━━ Dataset extract

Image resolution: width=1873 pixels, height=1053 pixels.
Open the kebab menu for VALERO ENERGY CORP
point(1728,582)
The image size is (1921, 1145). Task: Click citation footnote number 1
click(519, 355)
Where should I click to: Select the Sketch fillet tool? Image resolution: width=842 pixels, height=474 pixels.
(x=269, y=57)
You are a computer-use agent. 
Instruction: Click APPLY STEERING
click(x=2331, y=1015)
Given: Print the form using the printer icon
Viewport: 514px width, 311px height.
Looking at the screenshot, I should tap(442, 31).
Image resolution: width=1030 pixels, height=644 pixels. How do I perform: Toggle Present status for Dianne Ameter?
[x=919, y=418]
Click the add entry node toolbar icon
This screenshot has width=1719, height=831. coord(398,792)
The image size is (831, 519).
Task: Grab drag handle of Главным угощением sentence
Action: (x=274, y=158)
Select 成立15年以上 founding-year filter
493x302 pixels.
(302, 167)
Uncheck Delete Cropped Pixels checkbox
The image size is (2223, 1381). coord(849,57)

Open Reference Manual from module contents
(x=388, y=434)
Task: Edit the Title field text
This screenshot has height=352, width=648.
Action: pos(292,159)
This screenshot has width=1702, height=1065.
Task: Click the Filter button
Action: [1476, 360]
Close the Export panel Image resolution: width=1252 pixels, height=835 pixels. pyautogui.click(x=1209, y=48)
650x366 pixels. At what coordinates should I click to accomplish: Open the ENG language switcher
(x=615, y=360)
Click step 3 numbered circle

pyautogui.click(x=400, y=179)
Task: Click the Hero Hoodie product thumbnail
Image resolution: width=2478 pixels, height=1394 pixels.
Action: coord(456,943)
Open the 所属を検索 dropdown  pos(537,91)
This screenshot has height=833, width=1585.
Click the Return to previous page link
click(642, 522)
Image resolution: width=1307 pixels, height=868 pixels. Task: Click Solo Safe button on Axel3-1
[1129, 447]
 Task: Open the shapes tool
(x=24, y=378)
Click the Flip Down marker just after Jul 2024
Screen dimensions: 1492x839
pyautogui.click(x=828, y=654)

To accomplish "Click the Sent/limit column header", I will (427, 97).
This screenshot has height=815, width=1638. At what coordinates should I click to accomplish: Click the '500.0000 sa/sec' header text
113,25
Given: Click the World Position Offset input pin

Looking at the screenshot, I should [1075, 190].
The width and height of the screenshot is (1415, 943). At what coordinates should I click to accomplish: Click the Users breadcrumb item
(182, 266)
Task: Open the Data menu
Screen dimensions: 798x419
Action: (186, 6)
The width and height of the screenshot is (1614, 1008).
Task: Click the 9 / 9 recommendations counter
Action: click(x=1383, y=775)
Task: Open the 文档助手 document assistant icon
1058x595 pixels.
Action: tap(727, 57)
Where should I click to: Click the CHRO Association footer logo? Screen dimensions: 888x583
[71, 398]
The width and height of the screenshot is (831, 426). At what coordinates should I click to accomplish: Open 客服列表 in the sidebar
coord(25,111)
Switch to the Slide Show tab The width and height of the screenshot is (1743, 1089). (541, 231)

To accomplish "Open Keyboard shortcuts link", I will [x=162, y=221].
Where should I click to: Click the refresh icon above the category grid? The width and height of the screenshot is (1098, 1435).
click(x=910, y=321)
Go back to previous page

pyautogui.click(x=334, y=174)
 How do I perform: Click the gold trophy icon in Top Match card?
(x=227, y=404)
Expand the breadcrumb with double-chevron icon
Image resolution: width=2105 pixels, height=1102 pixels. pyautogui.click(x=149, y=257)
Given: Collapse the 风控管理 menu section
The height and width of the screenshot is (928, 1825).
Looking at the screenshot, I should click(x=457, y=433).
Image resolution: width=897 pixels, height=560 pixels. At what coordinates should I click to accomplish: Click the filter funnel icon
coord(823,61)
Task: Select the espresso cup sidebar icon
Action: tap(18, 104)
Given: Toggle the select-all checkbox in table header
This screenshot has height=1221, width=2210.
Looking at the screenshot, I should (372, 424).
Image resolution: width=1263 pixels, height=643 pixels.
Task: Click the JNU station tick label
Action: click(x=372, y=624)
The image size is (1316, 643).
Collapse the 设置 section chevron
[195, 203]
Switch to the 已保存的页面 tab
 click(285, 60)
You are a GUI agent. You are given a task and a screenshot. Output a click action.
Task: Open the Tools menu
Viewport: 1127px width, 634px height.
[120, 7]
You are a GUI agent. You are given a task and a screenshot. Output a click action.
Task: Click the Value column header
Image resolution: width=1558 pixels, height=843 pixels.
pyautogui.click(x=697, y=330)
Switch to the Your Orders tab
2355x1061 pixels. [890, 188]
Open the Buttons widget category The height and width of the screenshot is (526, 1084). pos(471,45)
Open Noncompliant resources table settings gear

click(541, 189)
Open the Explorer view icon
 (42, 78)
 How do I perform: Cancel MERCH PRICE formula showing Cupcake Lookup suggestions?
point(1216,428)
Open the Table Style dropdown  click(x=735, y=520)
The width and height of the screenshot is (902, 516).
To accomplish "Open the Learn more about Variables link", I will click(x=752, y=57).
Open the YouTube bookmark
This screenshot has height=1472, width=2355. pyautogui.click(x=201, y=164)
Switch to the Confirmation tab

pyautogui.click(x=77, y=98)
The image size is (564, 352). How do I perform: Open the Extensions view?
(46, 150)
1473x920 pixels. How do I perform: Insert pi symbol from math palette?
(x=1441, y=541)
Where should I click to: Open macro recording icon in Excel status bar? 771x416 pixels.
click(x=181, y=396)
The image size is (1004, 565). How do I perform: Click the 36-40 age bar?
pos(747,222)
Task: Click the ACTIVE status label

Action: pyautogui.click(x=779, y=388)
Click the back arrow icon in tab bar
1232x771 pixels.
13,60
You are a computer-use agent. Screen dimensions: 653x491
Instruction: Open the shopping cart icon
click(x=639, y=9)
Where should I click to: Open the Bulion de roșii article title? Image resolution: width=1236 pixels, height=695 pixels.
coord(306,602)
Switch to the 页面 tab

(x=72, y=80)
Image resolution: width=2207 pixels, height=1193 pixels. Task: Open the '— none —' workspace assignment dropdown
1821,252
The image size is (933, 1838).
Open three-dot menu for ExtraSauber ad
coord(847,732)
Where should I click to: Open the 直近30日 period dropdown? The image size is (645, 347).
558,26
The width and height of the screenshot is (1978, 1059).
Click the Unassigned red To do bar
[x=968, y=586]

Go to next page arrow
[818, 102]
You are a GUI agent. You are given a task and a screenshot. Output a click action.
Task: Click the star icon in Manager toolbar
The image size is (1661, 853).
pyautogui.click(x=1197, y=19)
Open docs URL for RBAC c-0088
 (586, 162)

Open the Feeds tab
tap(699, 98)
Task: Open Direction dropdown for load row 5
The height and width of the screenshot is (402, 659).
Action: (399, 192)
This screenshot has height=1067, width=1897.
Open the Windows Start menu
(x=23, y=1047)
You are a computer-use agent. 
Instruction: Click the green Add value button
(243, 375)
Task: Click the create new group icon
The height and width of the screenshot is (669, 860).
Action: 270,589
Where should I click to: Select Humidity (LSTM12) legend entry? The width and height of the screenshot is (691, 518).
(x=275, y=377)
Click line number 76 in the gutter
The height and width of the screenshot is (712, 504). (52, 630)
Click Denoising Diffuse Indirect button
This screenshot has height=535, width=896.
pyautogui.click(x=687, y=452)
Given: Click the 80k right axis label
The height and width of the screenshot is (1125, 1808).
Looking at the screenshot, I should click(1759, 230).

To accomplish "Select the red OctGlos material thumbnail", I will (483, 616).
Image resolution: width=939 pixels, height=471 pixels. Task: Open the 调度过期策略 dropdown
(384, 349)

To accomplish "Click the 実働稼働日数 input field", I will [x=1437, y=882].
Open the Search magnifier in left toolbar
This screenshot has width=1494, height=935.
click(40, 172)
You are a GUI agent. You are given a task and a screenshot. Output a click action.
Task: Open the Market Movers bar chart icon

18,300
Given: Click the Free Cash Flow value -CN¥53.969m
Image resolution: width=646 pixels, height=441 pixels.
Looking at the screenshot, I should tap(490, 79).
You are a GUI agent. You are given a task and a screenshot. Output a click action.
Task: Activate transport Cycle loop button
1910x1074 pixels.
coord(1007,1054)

━━━━

Task statement: From the entries above, return each line with the word "thumbnail" in it.

Answer for the task:
Task: Click the Hero Hoodie product thumbnail
To accomplish "Select the red OctGlos material thumbnail", I will (483, 616).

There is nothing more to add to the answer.